NEW YORK (SPINews) -- Broadway is taking a break from yet another rehash of “Oklahoma” and staging a daring world premier "Dahmer: The Musical!", starring Leonardo di Caprio as charismatic young cannibal Jeffrey Dahmer.
The producers are pulling out all the stops.
His supporting cast is headed by Robert Duvall as Charles Manson, Jim Belushi as John Wayne Gacy, Nicholas Cage as Richard Speck and Meryl Streep as Sharon Tate murderer Patricia Krenwinkel.
Casting the only cloud over the Great White Way is a $15 billion defamation-of-character lawsuit by one Charles Manson.
NEW YORK (SPINews) Even as CBS bleeped out Ted Nugent’s foul-mouthed diatribe on its morning chat show, corporate is so thrilled at the numbers and controversy it’s giving him his own reality show, “Commando!”
Happy Memorial Day.
Nugent will put his muzzleloader where his mouth is and lead a band of superpatriots into the military for basic training then to Afghanistan, Yemen and Somalia to hunt down the top al-Qaida terrorists.
Joining Nugent will be Grover Norquist, Ann Coulter,, Bill O’Reilly, John Boehner, Mitch McConnell, Eric Cantor, Michelle Bachmann Glenn Beck, Sarah Palin, Dennis Miller, Rick Santorum, Sean Hannity, Rush Limbaugh and Dick Cheney.
Mum’s the word at CBS but SPINews has learned that following Episode One, when all of General Nugents would-be troops got deferments (Cheney's 28th) and went AWOL, network execs axed the show.
The Mitt Romney Joke of the Week From a Campaign Stop in Bungalow, Arizona
A Catholic, a Baptist and a Mormon go into a bar and sit down next to a beautiful girl. The girl asks them their views on sex. The Catholic says, “It’s for babies,” the Baptist says, “Praise Jesus!” and the Mormon says, “When I was a young man working for the church over in France, our official missionary position -- ” wait, hold it -- what’s so funny?
ORLANDO (SPINews) -- An unidentified Florida man has been selling firing-range targets of a kid in a hoodie -- Trayvon Martin -- more than happy to cash in on a tragedy.
This follows a Georgia babe who is selling bumper stickers that say, “Don’t Re-Nig 2012”.

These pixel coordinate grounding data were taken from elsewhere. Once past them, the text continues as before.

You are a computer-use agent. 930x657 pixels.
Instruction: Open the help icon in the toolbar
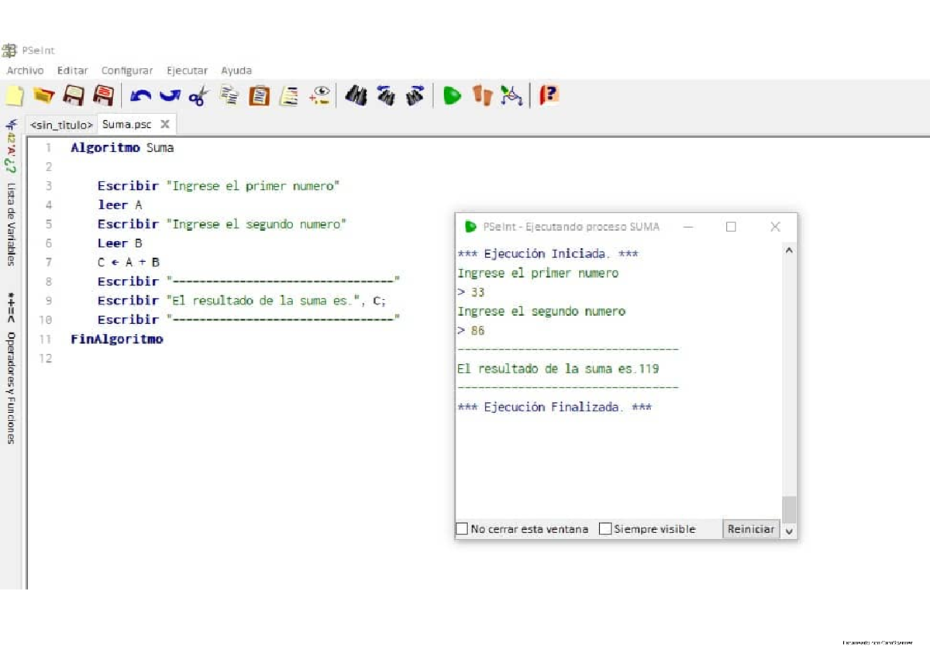(x=549, y=96)
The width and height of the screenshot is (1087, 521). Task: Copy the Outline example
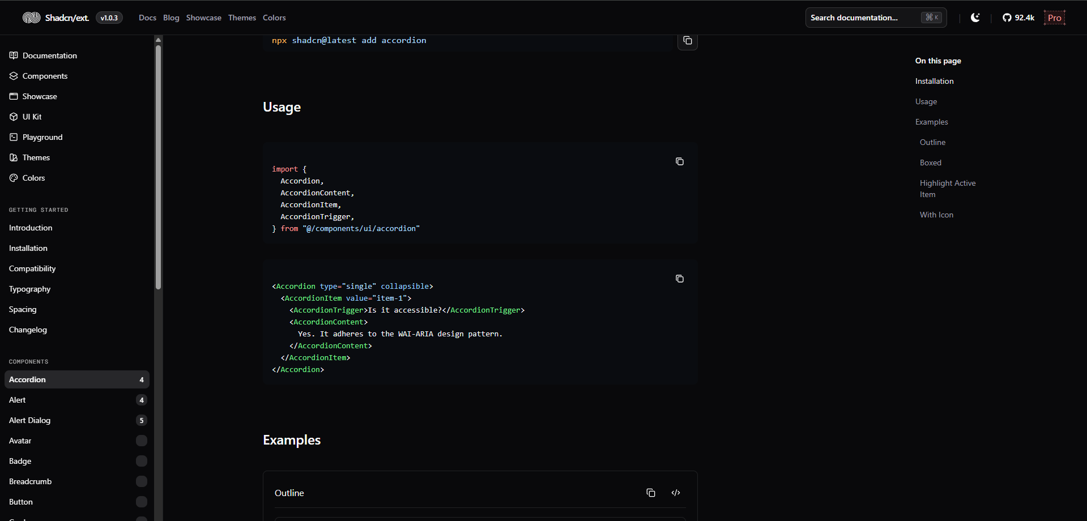pos(650,493)
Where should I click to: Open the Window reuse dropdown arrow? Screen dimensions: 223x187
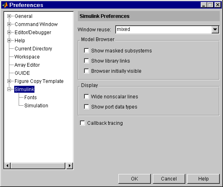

And North Carolina voters have just passed a state constitution amendment banning same-sex marriage making it a clean sweep in Dixie.
The Dean of White Studies at Old Testament Tech in Cottonmouth, Miss., praises all three efforts. As he tells SPINews, “Praise, Jesus! We’re taking American back one bullet at a time!”
Meanwhile SPINews has learned Florida’s Target Man is coming with targets with images of Barack Obama, Joe Biden, Harry Reid, Nancy Pelosi, Barney Frank, Elton John, Rachel Maddow, Little Richard and the entire cast of “Cats”.
WASHINGTON (SPINews) -- It’s official: Mitt Romney helped bail out Big Auto.
He scoffed at President Obama and told Detroit to drop dead but now he says he actually meant he supported a “controlled bankruptcy.”
The White House is naturally having none of Romney’s political alzheimer’s and says voters are too smart not to remember in November.
Meanwhile SPINews has learned Romney will claim he invented the minivan, ended the Cold War, performed the first heart transplant, was the Navy SEAL who killed Osama bin Laden, and speaks weekly with Jesus.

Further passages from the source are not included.